Bien inspiré par tout ceci, mais un peu dépité que cela ait duré si longtemps, je retourne dans la chaufferie où je dormais pour prendre mon sac et tracer mon chemin. Je souhaite un bon courage pour mon ami japonais car il a deux tendinites qui ne font pas rire du tout. Je sais ce que c'est de marcher avec cette douleur, en attendant qu'elle devienne insupportable ou qu'elle s'estompe.
 Le temple 59, facile à trouver, je suis à l’heure dans le programme tout va bien. Et puis, on arrive au moment tant attendu du bangai 10, qui est sensé se trouver à quelques kilomètres seulement du sentier officiel. Mais on se souvient tous, les bangais, c’est pas les mieux fléchés. Et pour le coup, après 1,5 km, plus rien, débrouille toi.

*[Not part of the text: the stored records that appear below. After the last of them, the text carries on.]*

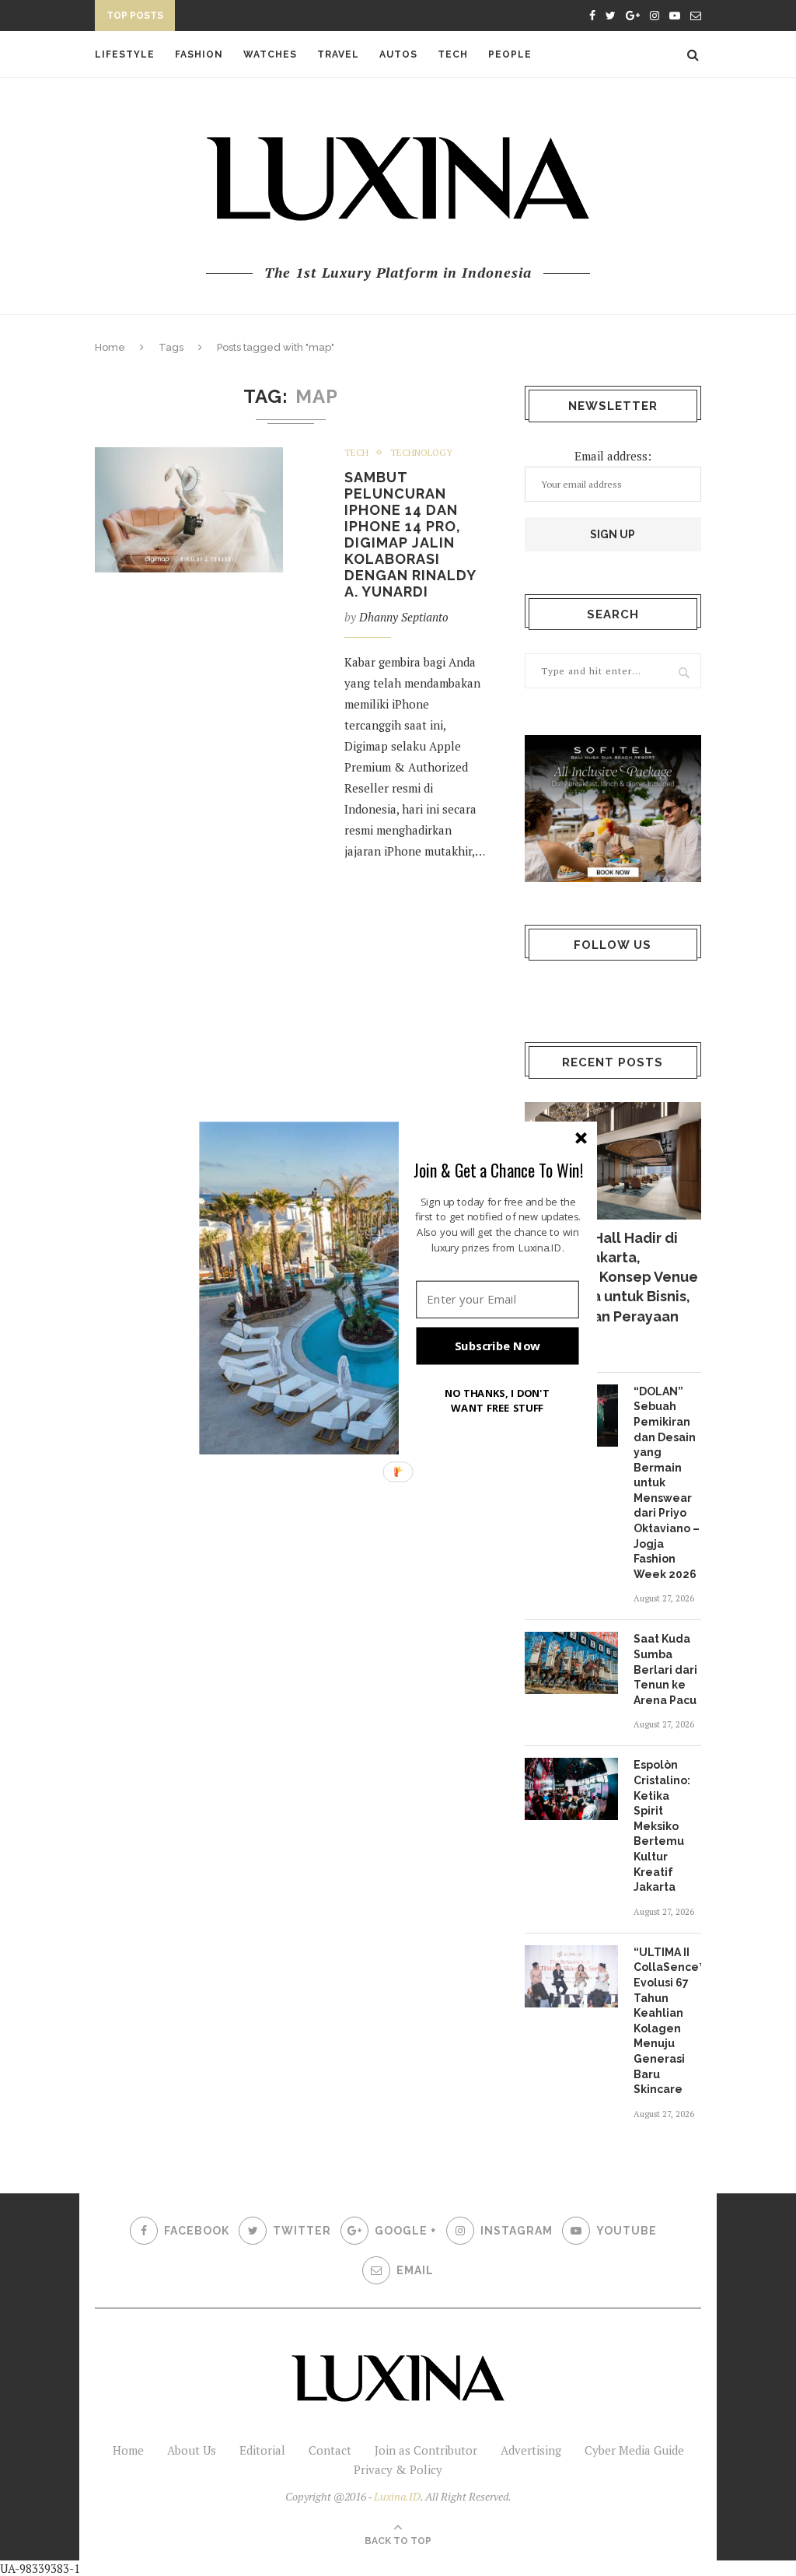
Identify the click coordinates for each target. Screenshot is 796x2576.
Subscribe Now (497, 1345)
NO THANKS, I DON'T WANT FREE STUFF (497, 1400)
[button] (498, 1169)
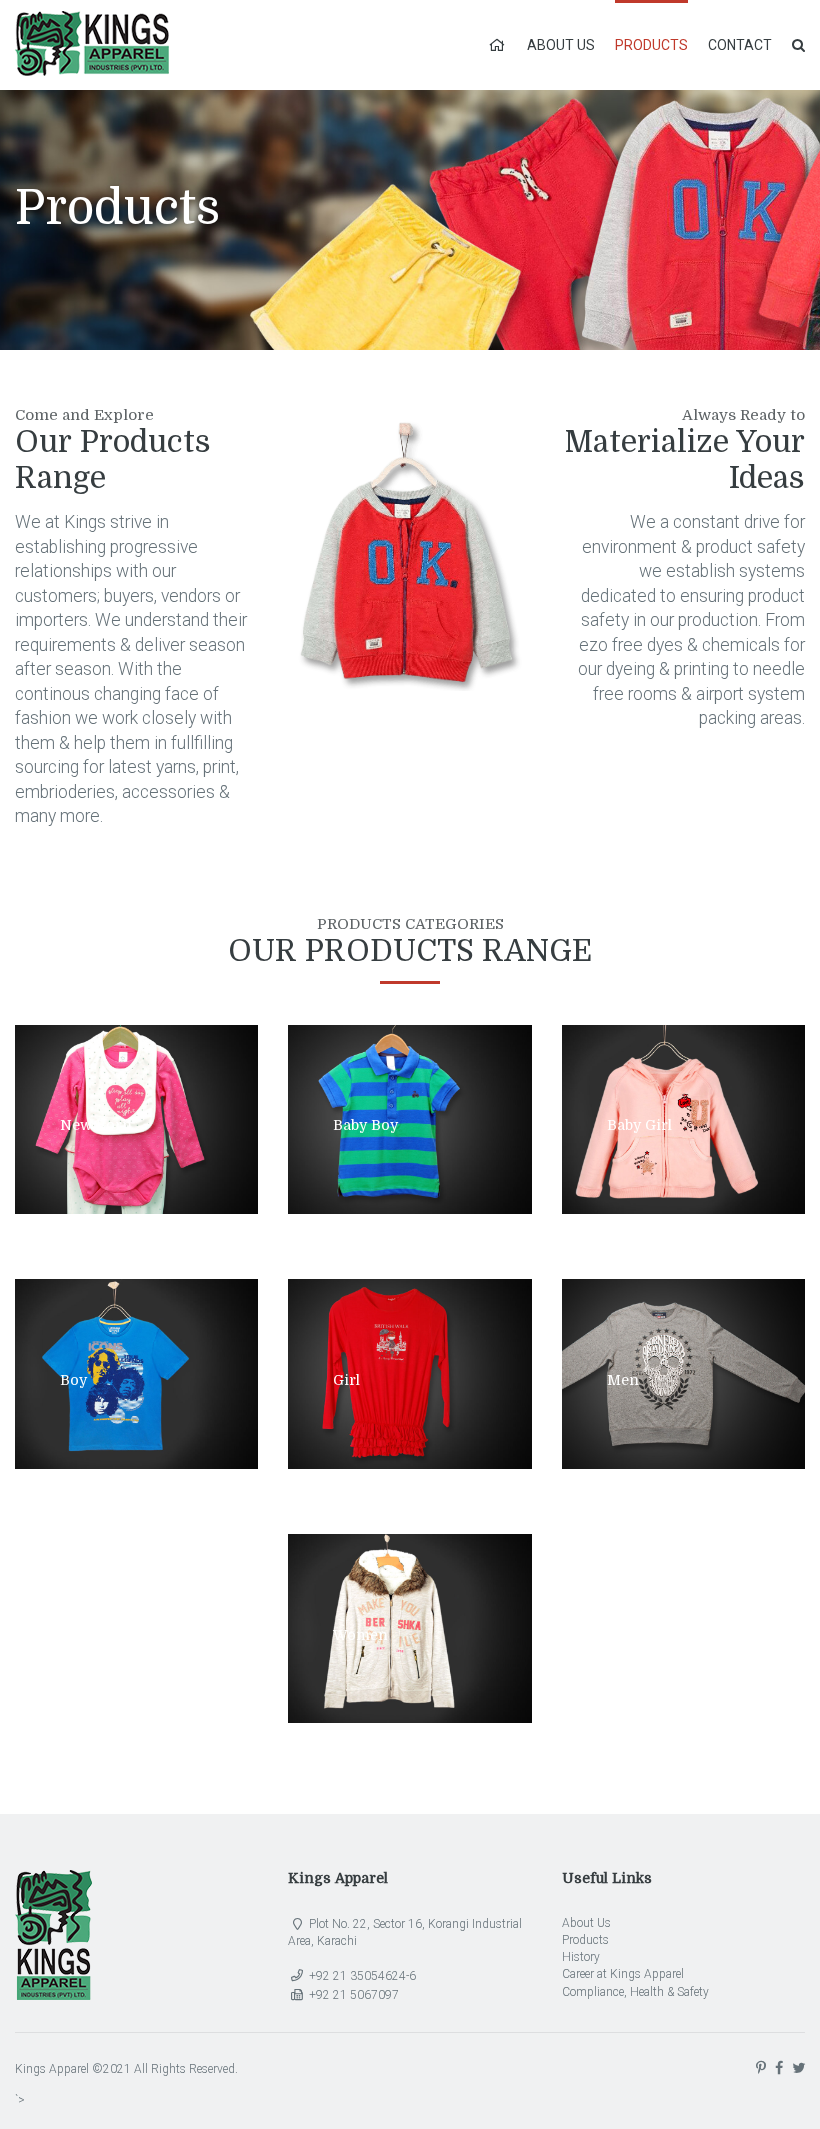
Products (651, 45)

 Plus rien, pas une flêche, pas un panneau, rien. Le problème de ma carte, c’est que les petites routes ne sont pas marquées. Tout le  jeu consiste à se dire : c’est petit comme route ou c’est blanc, ou vert, ou jaune ou même marron ! (bleu on a pas le droit c’est autoroute) Et bien pas de chance, ma montagne c’était pas la bonne. Tout partait bien. Un panneau avec le kanji “temple”, la montagne qui part vers l’ouest le chemin, tout ! Sauf que le temple est en ruine, et que je me suis planté. Donc redescente, puis demande à une dame qui comprend rien et qui me pointe le nord (le temple était au sud, sud ouest), remarche un moment, trouve plus personne, et je me demande si je persiste où si les bangais c’est fini, parce que je rappelle qu’il n’y a pas foule de lieu où dormir. 


C’est avec l’énergie du désespoir que j’avance, espérant me rapprocher, quand je croise un facteur qui me confirme que c’est un peu plus loin sur mon chemin. Enfin. Et pour me récompenser de mon effort, ce temple est superbe. Les couleurs sont belles comme tout, le temple est un refuge pour les chiens errants ou battus, qui se baladent avec le chasuble du henro. Le seul truc, c’est que j’étais le seul pèlerin. Tous les autres sont là pour prendre des photos. Et attention, ça prend des photos. Certains sont couchés sur le sol pour avoir le meilleur angle. Je me lasse donc assez vite de ce nouveau champs de foire, et je reprend la route.



Le bangai 11 est l’opposé du 10. Facile à trouver, tout petit, personne. Mais personne. L’histoire voulait que Kobo Daishi aurait trouvé un grand magnolia de plusieurs siècle et aurait gravé une figure divine pour guérir les gens du choléra. Seulement voilà, le magnolia il est mort. Donc plus personne ne vient ici, sauf les 3 pèlerins qui font les bangais. Quand vous sonnez pour la calligraphie, le type il vient du bâtiment d’en face, pour vous dire s'il a souvent de la visite.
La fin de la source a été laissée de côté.